Rita Wengorovius, Professora do Mestrado Teatro e Comunidade da Escola Superior de Teatro e Cinema, Investigadora The Social and Community Theatre Centre of the University of Turin (SCT Centre | UNITO) Directora Artistica Teatro Umano

A utopia está lá, no horizonte. Aproximo-me dois passos, ela afasta-se dois passos. Caminho dez passos e o horizonte corre dez passos. Por mais que eu caminhe, jamais (a) alcançarei. Para que serve a utopia? Serve para isso: para que eu não deixe de caminhar.

Eduardo Galeano

O Teatro e Comunidade não é nem Teatrinho, nem Teatrão! É arte.

É um teatro de investigação e pesquisa, uma área de estudo reconhecida em Portugal, nomeadamente, desenvolvida desde 2010 no mestrado em Teatro e comunidade da Escola Superior de Teatro e Cinema.

Existem actualmente diversos grupos de Teatro e comunidade, vários dirigidos por mestres em Teatro e Comunidade em Portugal e no mundo.

Apoiado em processos criativos específicos e em espectáculos esteticamente válidos e com um universo simbólico muito próprio.

Quase sempre o Teatro que se faz nas comunidades, escolares, amadoras, sociais entre outras; é um Teatrinho ou o Teatrão, o teatro é utilizado como um instrumento de entretenimento ou imitação do mau teatro profissional.

Muitas vezes, dirigidos por profissionais, sem habilitação especifica na área, nem prática artística, quer ao nível da fruição como da contemplação de teatro.

Defendemos que teatro e comunidade é uma área de investigação que tem de ser reconhecida pela sua especificidade, e também por o seu carácter estético, ético e poético.

É um processo de construção de uma linguagem artística, conseguido através de processos criativos, de auto e hétero da descoberta de si e do outro.

--

• INSTRUÇÕES DO EXERCÍCIO
[1] Duplique, do texto sobre Teatro e Comunidade, o trecho que vai de "O Teatro e Comunidade não" até "Teatro e Cinema.".
[2] Reescreva de forma mais breve o parágrafo do texto sobre Teatro e Comunidade que começa por "É um teatro de investigação e pesquisa", mantendo os factos principais.
[3] Indique se cada afirmação concorda com o texto sobre Teatro e Comunidade, respondendo sim ou não e citando as palavras do texto que o decidem: (a) a área é desenvolvida desde 2010 num mestrado da Escola Superior de Teatro e Cinema; (b) o teatro feito nas comunidades é muitas vezes dirigido por profissionais com habilitação específica na área; (c) defende-se que teatro e comunidade seja reconhecido pelo seu carácter estético, ético e poético.

• MATERIAL DE ORIGEM
--

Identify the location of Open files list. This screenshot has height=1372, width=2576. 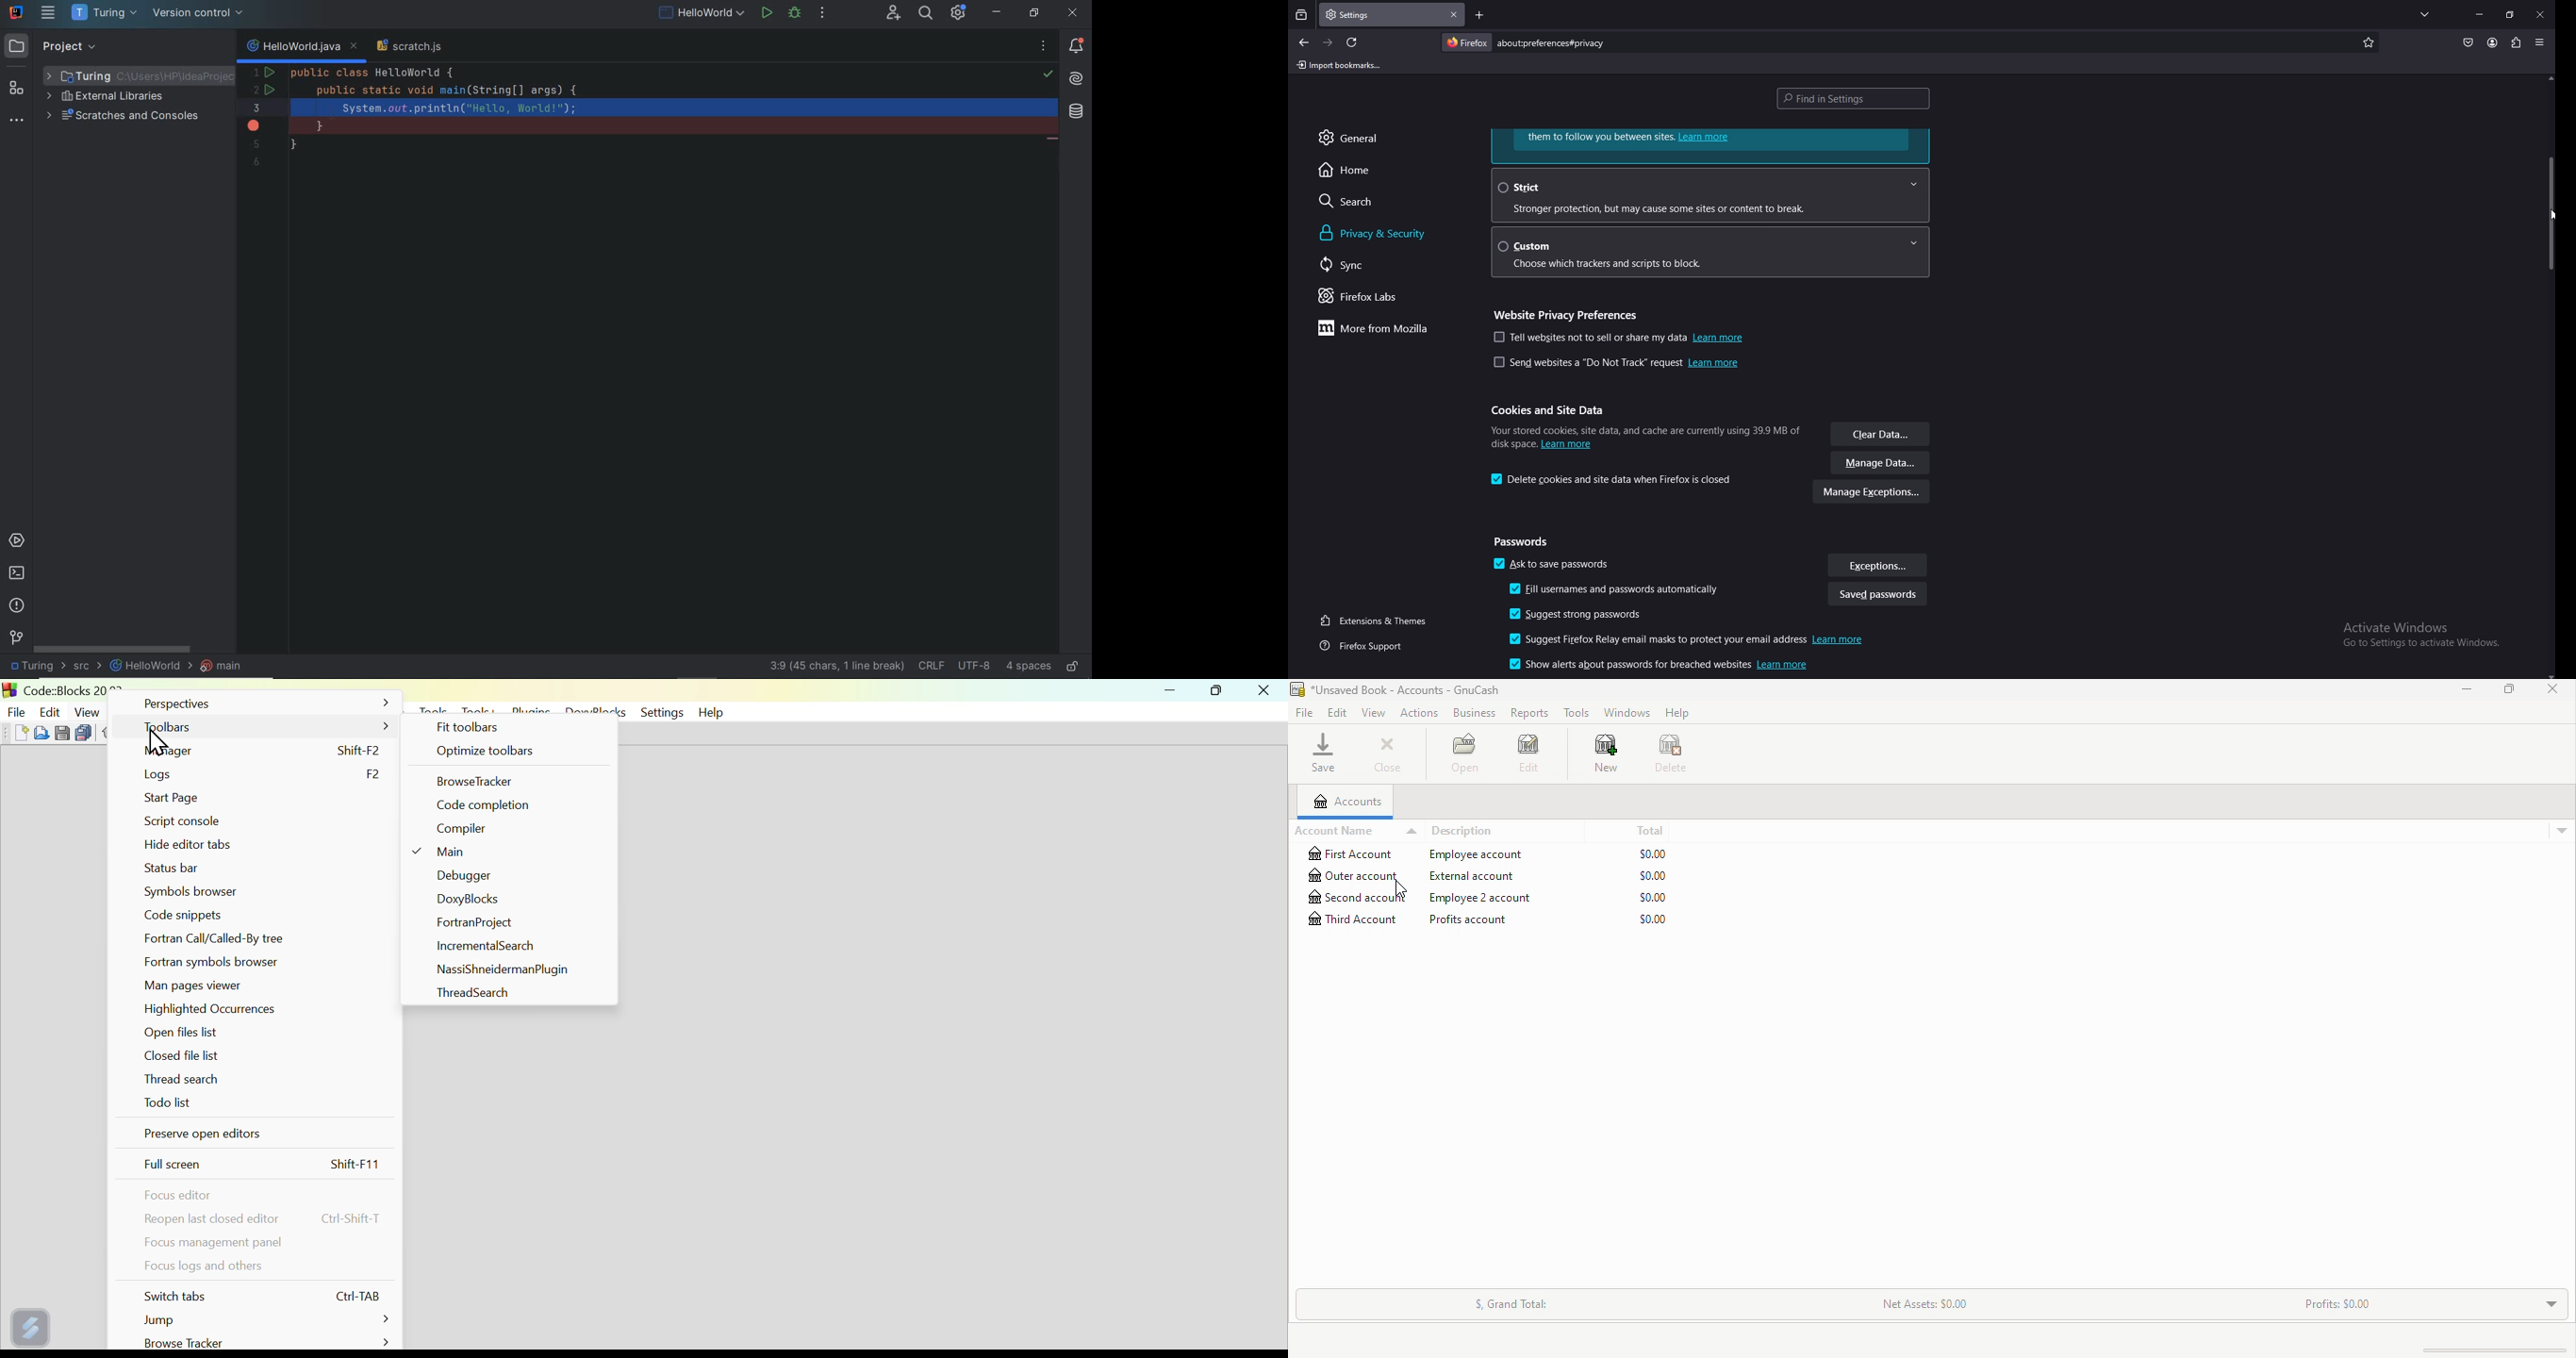
(184, 1034).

--

• RESPOSTAS COMPLETAS
[1]
O Teatro e Comunidade não é nem Teatrinho, nem Teatrão! É arte.

É um teatro de investigação e pesquisa, uma área de estudo reconhecida em Portugal, nomeadamente, desenvolvida desde 2010 no mestrado em Teatro e comunidade da Escola Superior de Teatro e Cinema.

[2] Trata-se de um teatro de investigação, área de estudo reconhecida em Portugal e desenvolvida desde 2010 no mestrado em Teatro e Comunidade da Escola Superior de Teatro e Cinema.

[3]
(a) Sim: "desenvolvida desde 2010 no mestrado em Teatro e comunidade da Escola Superior de Teatro e Cinema".
(b) Não: "sem habilitação especifica na área".
(c) Sim: "também por o seu carácter estético, ético e poético".